Slow jogging is a great workout for athletes and couch potatoes alike. Whether you're just getting into fitness or looking to change it up, try slow jogging.
Popularized by Japanese Professor Hiroaki Tanaka, slow jogging is a way to make exercise easy, straightforward and fun. Instead of focusing on a fast pace with high intensity, slow jogging is all about taking your time. The goal is to run at a speed comfortable for you to carry on a conversation. You may want to start with fast walking depending on your fitness level. As you make slow jogging a habit, your speed will likely increase naturally. You can always run faster if you wish; the goal is simply to go at a pace that is easy and comfortable.
Slow jogging is beneficial to all, but it’s an especially effective exercise for those who are a bit less fit and trying to integrate workouts into their life. While other types of exercise may be hard on your joints and muscles, slow jogging is a more chill workout that anybody can do. Still, athletes like marathon runners partake in slow jogging as well. The main idea behind slow jogging emphasizes that faster isn’t always better. You can enjoy exercise’s myriad health and wellness benefits without pushing yourself to the max.
Benefits of Slow Jogging
Slow jogging comes with a number of advantages to your mental and physical health. It can also benefit you in other ways, including:
- Motivation: It can be challenging to motivate yourself to get out of the house and do an intense, intimidating workout. Getting into shape with slow jogging is a great way to stay positive about exercise.
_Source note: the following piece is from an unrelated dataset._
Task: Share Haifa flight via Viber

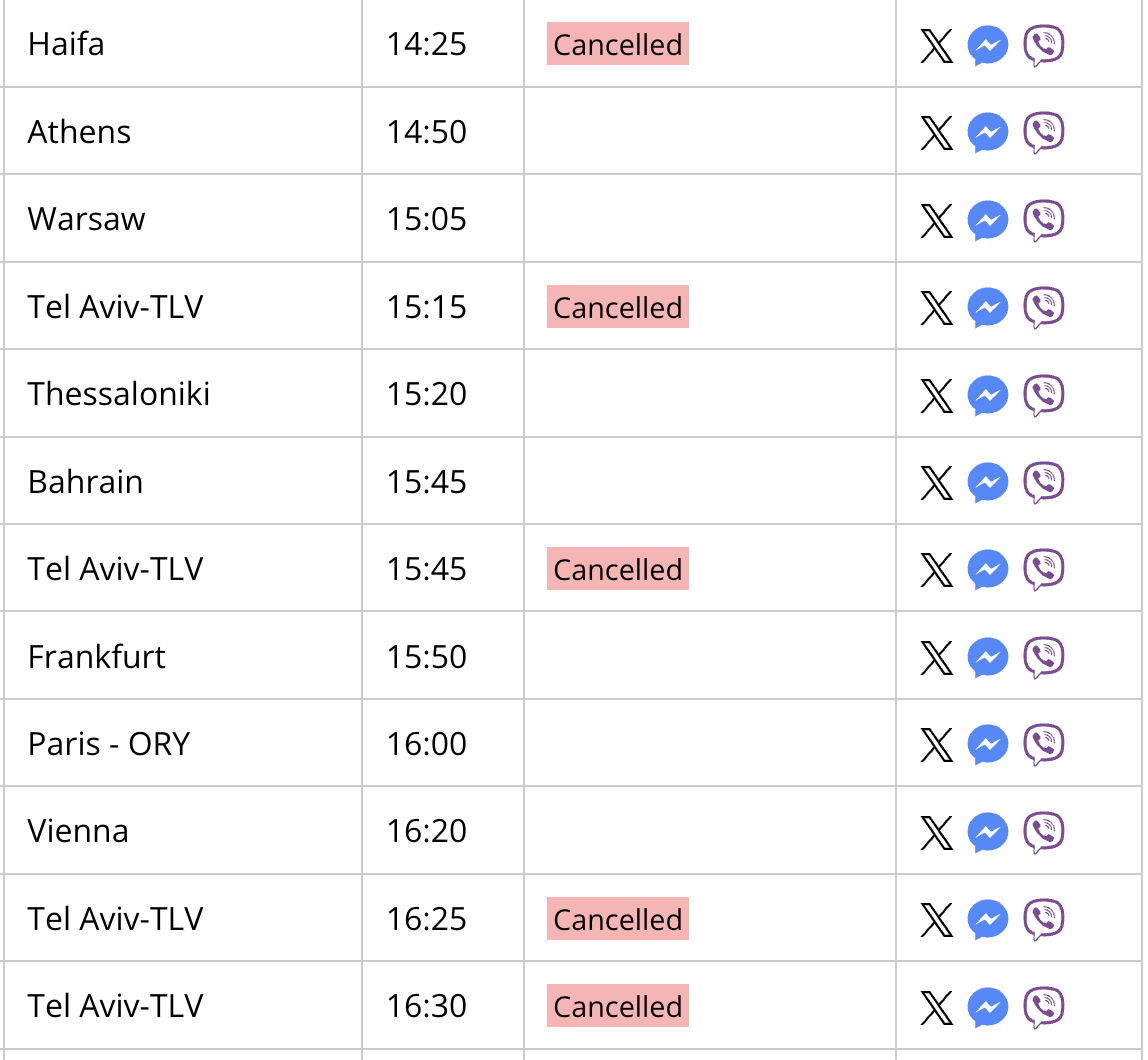Action: (1043, 45)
- Form: Sometimes, running fast may be more detrimental than beneficial to your health. If you are not an experienced runner, start with slow jogging to focus on your form and ensure you are running in a productive, healthy way.
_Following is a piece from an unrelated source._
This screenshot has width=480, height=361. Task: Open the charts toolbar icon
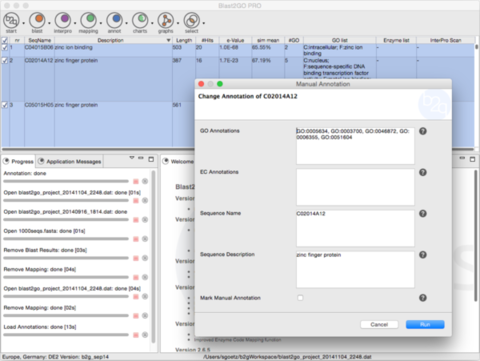point(140,21)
- Endurance: Jogging slowly helps you last longer! Rather than doing several quick sprints, go slow jogging to build up your endurance. Soon, you’ll be jogging miles farther than you could have imagined.
- Rest time: Since slow jogging isn’t as hard on your body as other forms of exercise, such as HIIT workouts and weight training, it allows you to integrate workouts into your daily life easily. You won’t need to give your body as many rest days to recover as typically required for intense workouts. Instead, you can enjoy slow jogging every day you wish.
- Injury Prevention: You decrease your risk of injury by doing more chill workouts rather than putting your body in harm’s way.
- Health benefits: Any exercise is better than no exercise, meaning slow jogging has the same health benefits as any other workout. It’s great for your respiratory, cardiovascular and muscular health. Slow jogging also burns calories, as with different exercises. You can even burn more calories through slow jogging because you can do it more frequently and for a longer time than other workouts.
- Fun: Slow jogging is fun! It’s a great way to keep in touch with friends, get to know your neighborhood and grab some fresh air. Instead of stressing about your “best time,” enjoy your time outside regardless of how long you go for.
- Consistency: Because of all the benefits, slow jogging is easy to stick with. Enjoying your workout will make you want to exercise more frequently. Soon, slow jogging will become a regular habit.
How To Get Started Slow Jogging
As with any new exercise, gettings started can be the hardest part. Here’s how to make it easy:
- Set reasonable goals: Don’t worry about frequency, speed or mileage. This might mean aiming to run just two times a week. Make sure not to push yourself too hard with speed. The whole point of slow jogging is to go at a comfortable, steady, sustainable pace. Consider starting with fast walking around the block, and work your way up to a light jog throughout the neighborhood.
- Focus on your form: Make sure you jog slowly enough to maintain proper form. This includes good posture. Engage your core and keep your eyes forward to prevent tilting your head down and slumping your shoulders.
- Use a mid-foot strike: Unlike fast jogging, where your feet hit the ground heel-first, slow jogging involves a mid-foot strike. Use short strides so your feet hit the ground in the middle of the arch, putting less strain on your joints.
- Stay comfy: Make sure to hold the pace that’s most comfortable for you. You should be running slow enough to carry on a conversation. If you’re running alone, crack a smile. If you’re too focused or tired to do either, slow down.